(taken from a message board post where I was discussing PITCHf/x uncertainty)
Discussion of these correction algorithms and uncertainty around something that is precisely measured brings up a tangential point: Physicists are rather famous for saying “Any measurement that you make without knowledge of its uncertainty is completely meaningless.” (Walter Lewin, actually)
And so this is a good thing that we talk about it for PITCHf/x, because uncertainty is good. However, the move in sabermetrics to blindly accept observed data is very… bad. I’ll stand behind OBP and SLG all day, since these have no uncertainties around them. Same with linear weights (for what they area). But… UZR/DRS/TZ…. no. These are based off of observed measurements from BIS/GIS stringers that have a serious uncertainty around them. Additionally, the data has been shown to have serious park biases – especially in Chavez Ravine.
This is the old PECOTA/BPro issue all over again – when you keep data proprietary and sell it piecemeal, you suffer from publisher’s bias and all sorts of conflict of interest. And then this data is fitted to an equation that has some regression involved in it, further compounding the error (and worse: drawing conclusions from facts not found in evidence).
UZR and other similar concepts should have an uncertainty listed. Saying someone’s UZR is +15.5 is ridiculous; the same is true for saying someone’s fastball has a linear weight of +1.2 runs. The former is stupid because stringers have serious uncertainty around them (which goes unreported and unquantified) and the latter is dumb because we do not know for sure that someone’s fastball is indeed a fastball (not all pitch types are characterized correctly).

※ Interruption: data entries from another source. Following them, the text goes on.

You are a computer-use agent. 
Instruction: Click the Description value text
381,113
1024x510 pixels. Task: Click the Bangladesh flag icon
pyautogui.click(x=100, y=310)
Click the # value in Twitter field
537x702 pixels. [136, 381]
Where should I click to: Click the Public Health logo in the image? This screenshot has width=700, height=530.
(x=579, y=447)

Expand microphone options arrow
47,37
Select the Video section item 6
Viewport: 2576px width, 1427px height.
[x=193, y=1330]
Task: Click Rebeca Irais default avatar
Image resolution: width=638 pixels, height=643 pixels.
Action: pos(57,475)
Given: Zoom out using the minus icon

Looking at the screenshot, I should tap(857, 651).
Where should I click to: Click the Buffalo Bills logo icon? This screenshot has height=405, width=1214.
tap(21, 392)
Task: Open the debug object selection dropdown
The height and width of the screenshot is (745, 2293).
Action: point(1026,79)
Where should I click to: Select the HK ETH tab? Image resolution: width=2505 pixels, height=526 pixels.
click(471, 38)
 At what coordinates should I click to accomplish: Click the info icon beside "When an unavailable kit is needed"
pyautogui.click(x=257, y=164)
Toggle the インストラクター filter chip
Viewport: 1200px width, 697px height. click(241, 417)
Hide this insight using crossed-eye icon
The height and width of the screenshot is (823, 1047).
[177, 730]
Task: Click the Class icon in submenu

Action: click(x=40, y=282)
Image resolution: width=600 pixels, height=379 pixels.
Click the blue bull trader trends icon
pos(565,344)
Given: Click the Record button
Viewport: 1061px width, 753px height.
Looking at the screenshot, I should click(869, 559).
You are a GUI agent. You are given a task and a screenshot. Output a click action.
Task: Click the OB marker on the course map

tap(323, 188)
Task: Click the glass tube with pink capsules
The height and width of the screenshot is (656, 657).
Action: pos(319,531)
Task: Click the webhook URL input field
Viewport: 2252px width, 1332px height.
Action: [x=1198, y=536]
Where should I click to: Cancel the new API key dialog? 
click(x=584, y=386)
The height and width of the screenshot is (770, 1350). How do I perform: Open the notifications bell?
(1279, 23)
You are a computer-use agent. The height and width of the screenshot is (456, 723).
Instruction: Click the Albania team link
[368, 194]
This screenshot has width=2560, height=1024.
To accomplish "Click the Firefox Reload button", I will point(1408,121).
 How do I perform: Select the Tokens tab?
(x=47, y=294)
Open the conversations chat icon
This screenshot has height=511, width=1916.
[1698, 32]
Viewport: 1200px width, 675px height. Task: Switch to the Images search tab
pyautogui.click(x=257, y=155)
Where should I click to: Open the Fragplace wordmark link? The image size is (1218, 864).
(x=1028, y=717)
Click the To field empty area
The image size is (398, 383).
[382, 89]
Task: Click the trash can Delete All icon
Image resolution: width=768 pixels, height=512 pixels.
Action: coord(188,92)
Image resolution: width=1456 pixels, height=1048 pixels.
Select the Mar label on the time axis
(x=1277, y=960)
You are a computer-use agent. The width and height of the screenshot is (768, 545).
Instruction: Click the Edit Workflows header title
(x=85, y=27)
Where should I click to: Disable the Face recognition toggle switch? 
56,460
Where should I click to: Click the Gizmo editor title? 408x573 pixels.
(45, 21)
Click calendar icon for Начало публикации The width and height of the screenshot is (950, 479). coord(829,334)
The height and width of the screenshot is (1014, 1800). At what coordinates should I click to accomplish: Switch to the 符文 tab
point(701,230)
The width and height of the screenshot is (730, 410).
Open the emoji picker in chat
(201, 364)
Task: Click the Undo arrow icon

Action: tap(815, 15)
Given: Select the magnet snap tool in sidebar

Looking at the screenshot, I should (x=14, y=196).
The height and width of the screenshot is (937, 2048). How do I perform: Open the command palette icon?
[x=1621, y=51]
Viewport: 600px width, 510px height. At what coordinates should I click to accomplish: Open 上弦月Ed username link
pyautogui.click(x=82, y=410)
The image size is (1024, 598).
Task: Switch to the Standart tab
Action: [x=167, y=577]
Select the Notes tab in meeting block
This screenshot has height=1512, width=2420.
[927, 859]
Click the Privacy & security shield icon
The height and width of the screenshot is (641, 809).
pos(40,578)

And so the derivation of stuff like linear weights and objective data needs to be separated from the…. well… psuedoscience (psuedoanalysis?) that is often done with UZR/DRS and other measurements like it. Just because analysts qualify that the data is indeed “fuzzy” does not make it okay. You need to publish uncertainty measurements or error bars, otherwise the data (and especially its conclusions) are worthless.